Bringing in empathy, compassion, trustworthiness into software design can create high loyalty high dependability with every user, and differentiate your product at the emotional level as well as tapping into higher profit margins.
The dollar and cents about feminine software design
Not saying that men can’t think about emotions and identify a path of engagement that “clicks” with the user’s heart and the head – but that’s what these complex software categories are often missing. Consider how business driving software solutions could interact differently, and how that design could improve the software company’s business.
- What is the abandonment rate from the download of the software to the distribution of the software to the end users? If your revenue derives from usage (read subscription model) this could be the financial justification to get more engaged.
- What is the retention rate of new customers to returning customers once the contract terms expire? The cheapest way to grow your customer base is to keep your current customers. If the retention rate needs improvement – is it because the software didn’t deliver what was promised? Create a connection with the user? Get the user to be successful themselves?
- What is the cost difference between attaining a new customer from a referral compared to your standard marketing lead acquisition spend & conversion ratio? And, how many leads do you get from customers compared to general marketing activities? If the company is spending too much on sales and marketing, perhaps investing into the product relationship with the customer is the appropriate next step.

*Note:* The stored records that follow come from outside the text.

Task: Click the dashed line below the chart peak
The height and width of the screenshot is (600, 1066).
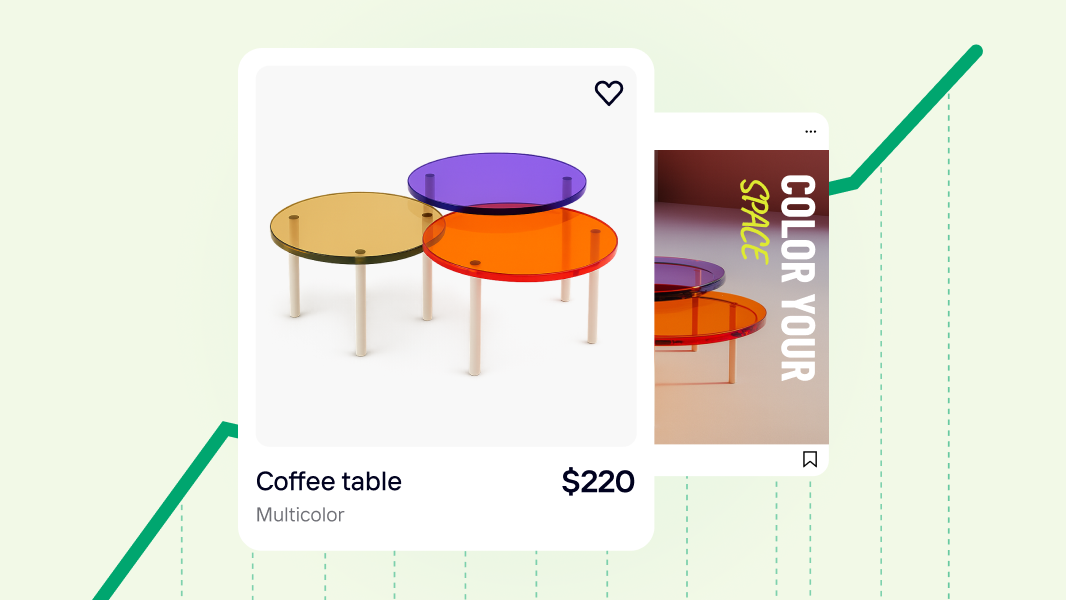Action: pyautogui.click(x=948, y=340)
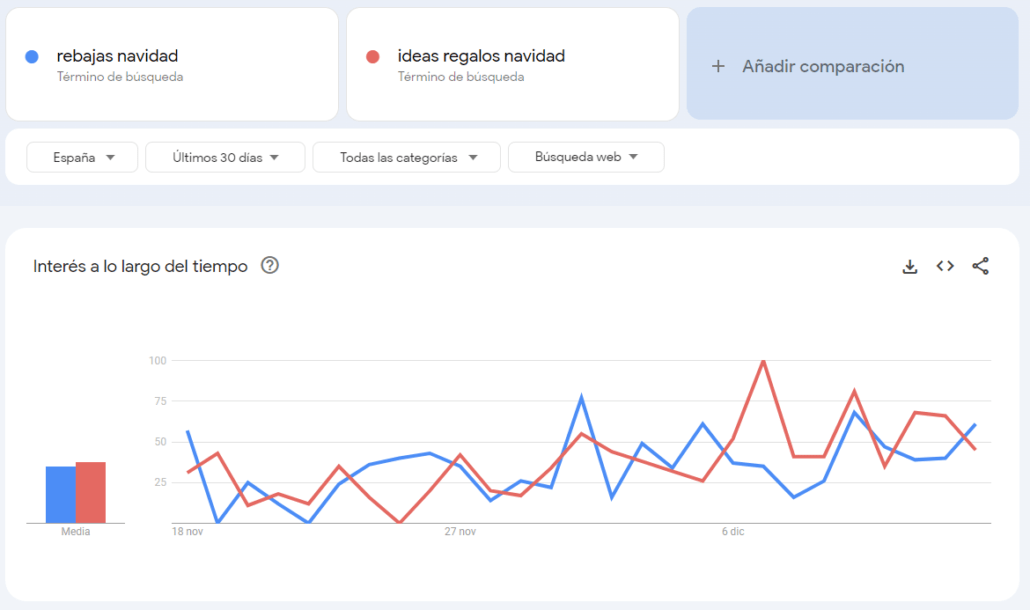1030x610 pixels.
Task: Edit the rebajas navidad search term
Action: (x=117, y=56)
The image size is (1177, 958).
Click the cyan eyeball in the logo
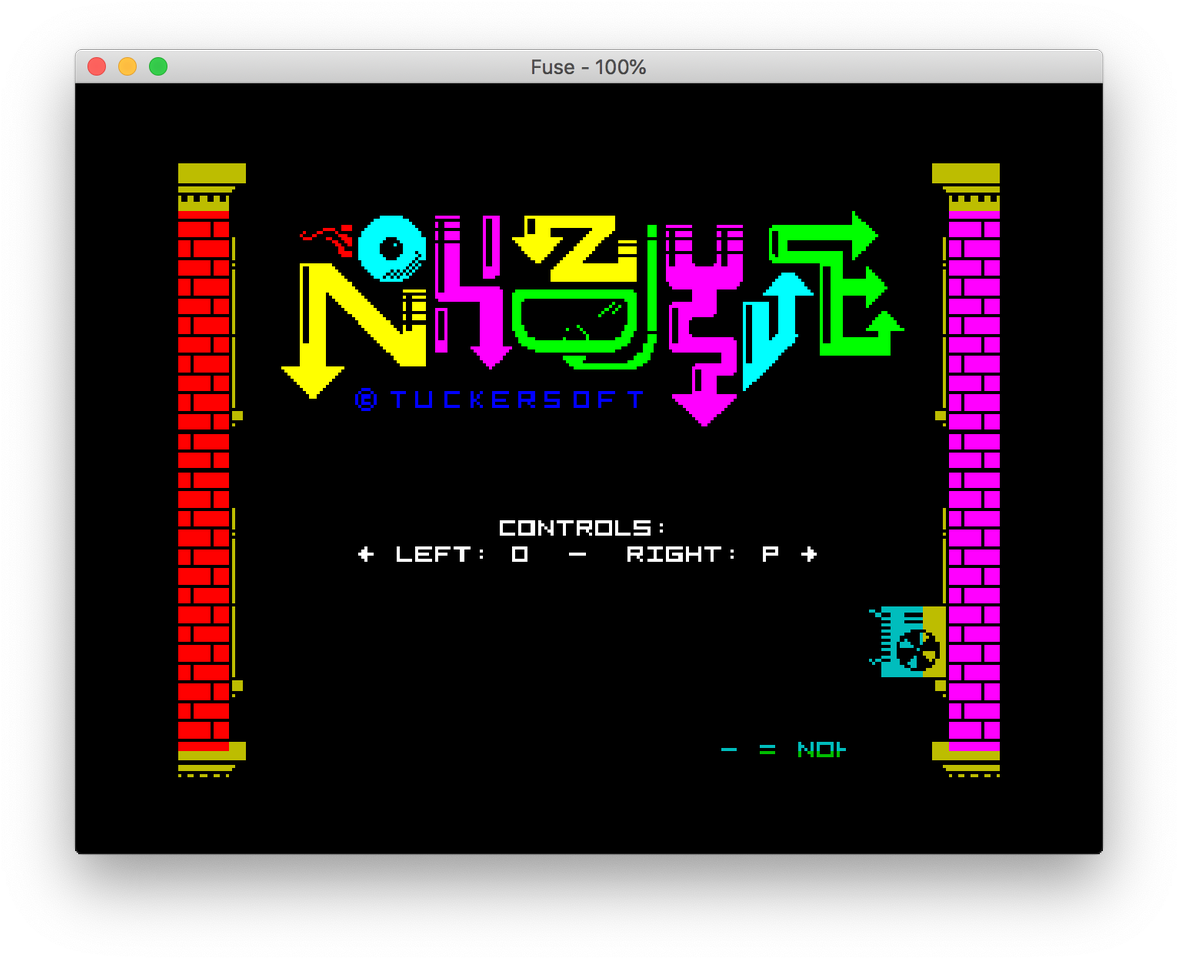pyautogui.click(x=391, y=248)
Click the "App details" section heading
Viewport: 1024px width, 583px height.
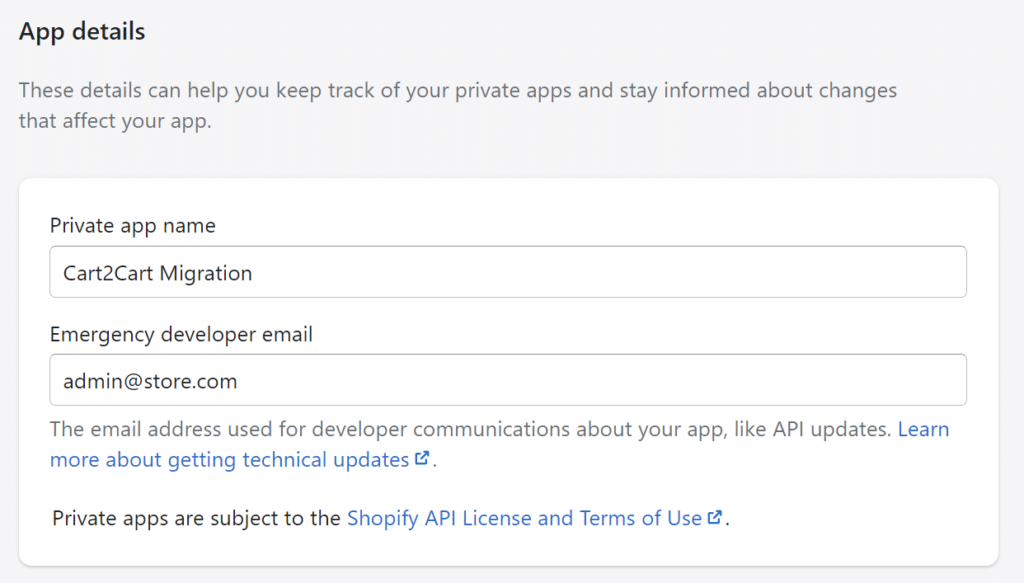[82, 32]
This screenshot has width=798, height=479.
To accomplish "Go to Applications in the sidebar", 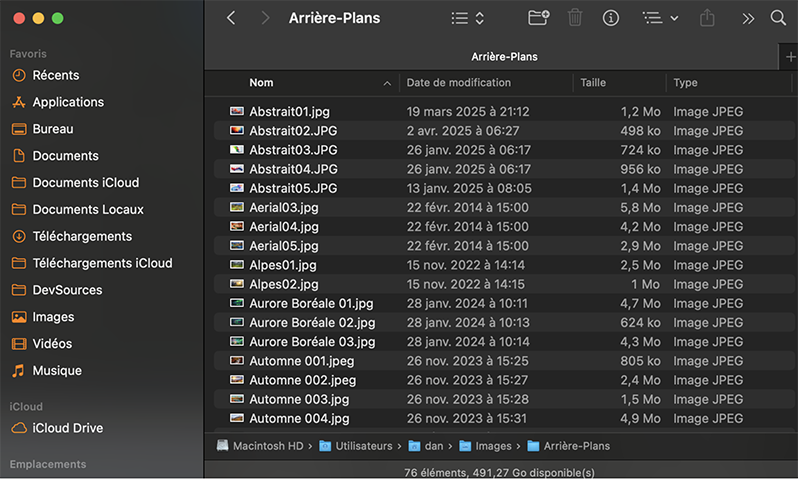I will click(x=68, y=102).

Women in the software industry
Recently, DOL reports that there’s a female hiring trend in the tech sector – whereas there’s over 536,000 of us women employed full time. 60% of the new tech jobs created over the last year went to women, too.
So the big question, is: what are women doing within the software industry?

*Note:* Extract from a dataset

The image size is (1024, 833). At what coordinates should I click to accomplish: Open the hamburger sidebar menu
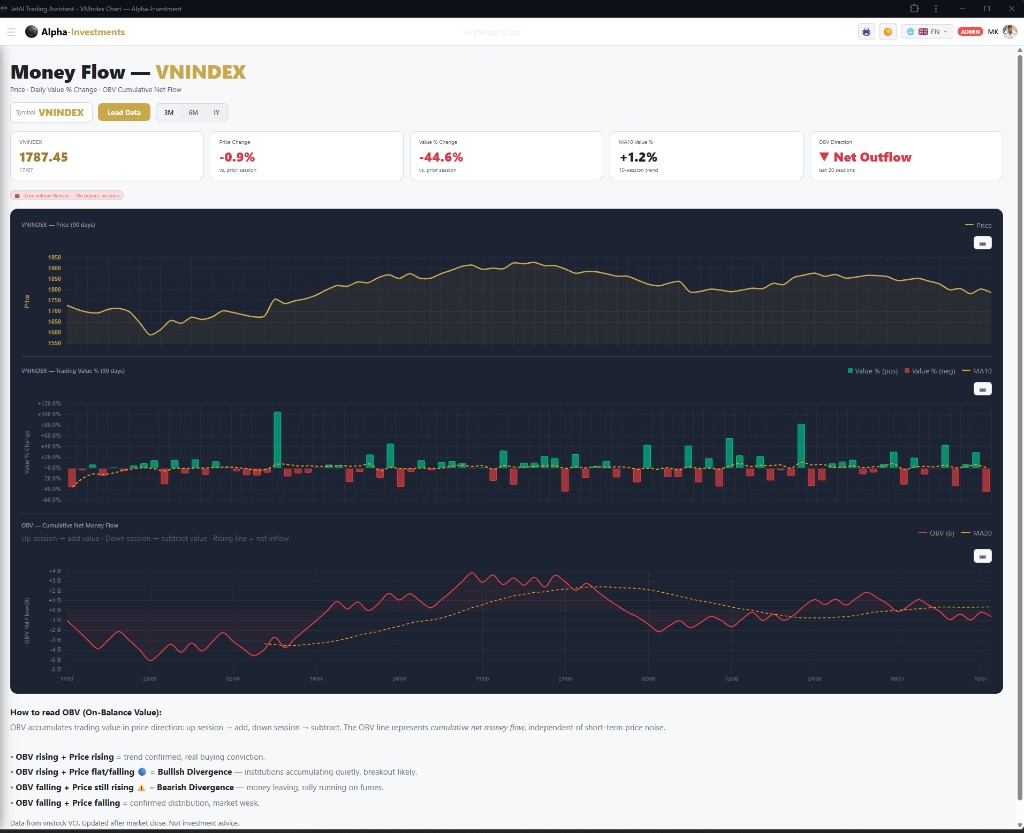11,31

CNNMoney analyzed the hiring within the tech industry by job function – and the data pointed that women were often the business moms as 50% were in administration roles. The next job functions popular with women ranged from professionals, sales, and management all in the 20th percentile.
There are numerous articles placing attention on the lack of women within engineering roles and executive roles within Silicon Valley. insightful statistics collected by Tracy Chou, a software engineer at Pinterest researched 131 tech companies and found only 18% of software engineers are women. And the gender imbalance is even found with women VC’s making up around 10%, and who are twice as likely to leave their post then men.
Product design and Product Managers
Drilling deeper into the roles, I asked a technology industry executive recruiter to go through his database, and let me know what was the ratio of women to men within the product management role. After tracking 120 product managers, his statistics brought attention to the problem – it’s a 1:6 ratio of women to men product managers (16.7%) which is less than what Tracy discovered within Software Engineers. I ran a similar unscientific analysis of product managers within my LinkedIn network and found 4 women out of my first 40 search results. Telling, isn’t it?
The “Seeking Susan” Challenge
If you are a leader within a software company, and the above dollars and cents makes “SENSE” to pursue a more feminine approach – start by looking at your product design team. If it’s not gender balanced, be creative on getting a woman’s perspective heard to accomplish your business goal. Likely, they’re ready to lean in, and can contribute a very profitable perspective.
I welcome your comments and insight to this topic.